Exercise directions – Isolate every line in the data with the string "icon" and copy it.
-----
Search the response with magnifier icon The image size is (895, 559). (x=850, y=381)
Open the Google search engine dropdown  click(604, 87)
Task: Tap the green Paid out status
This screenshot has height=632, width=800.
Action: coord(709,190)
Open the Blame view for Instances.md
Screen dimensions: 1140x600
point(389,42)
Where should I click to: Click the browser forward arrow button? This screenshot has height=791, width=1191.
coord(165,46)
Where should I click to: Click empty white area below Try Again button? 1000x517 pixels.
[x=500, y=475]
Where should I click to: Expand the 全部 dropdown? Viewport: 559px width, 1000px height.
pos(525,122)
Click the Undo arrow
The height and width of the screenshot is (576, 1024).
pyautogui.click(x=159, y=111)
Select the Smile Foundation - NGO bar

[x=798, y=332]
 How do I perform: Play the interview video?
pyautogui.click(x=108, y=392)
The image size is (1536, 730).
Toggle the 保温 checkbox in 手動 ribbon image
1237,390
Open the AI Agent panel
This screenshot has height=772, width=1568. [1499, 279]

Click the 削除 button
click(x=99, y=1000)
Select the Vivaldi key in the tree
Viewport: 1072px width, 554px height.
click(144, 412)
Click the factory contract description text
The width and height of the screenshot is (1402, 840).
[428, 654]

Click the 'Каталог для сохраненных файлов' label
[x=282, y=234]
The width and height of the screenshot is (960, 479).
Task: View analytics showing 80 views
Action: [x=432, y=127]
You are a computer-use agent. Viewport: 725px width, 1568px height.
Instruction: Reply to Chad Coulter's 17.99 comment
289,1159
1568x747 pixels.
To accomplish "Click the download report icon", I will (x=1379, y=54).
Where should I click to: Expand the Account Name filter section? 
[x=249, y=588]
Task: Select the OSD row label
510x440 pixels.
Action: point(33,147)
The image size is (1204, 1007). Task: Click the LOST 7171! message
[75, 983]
-----
Exercise response –
Search the response with magnifier icon The image size is (895, 559). (x=850, y=381)
To accomplish "Click the download report icon", I will (x=1379, y=54).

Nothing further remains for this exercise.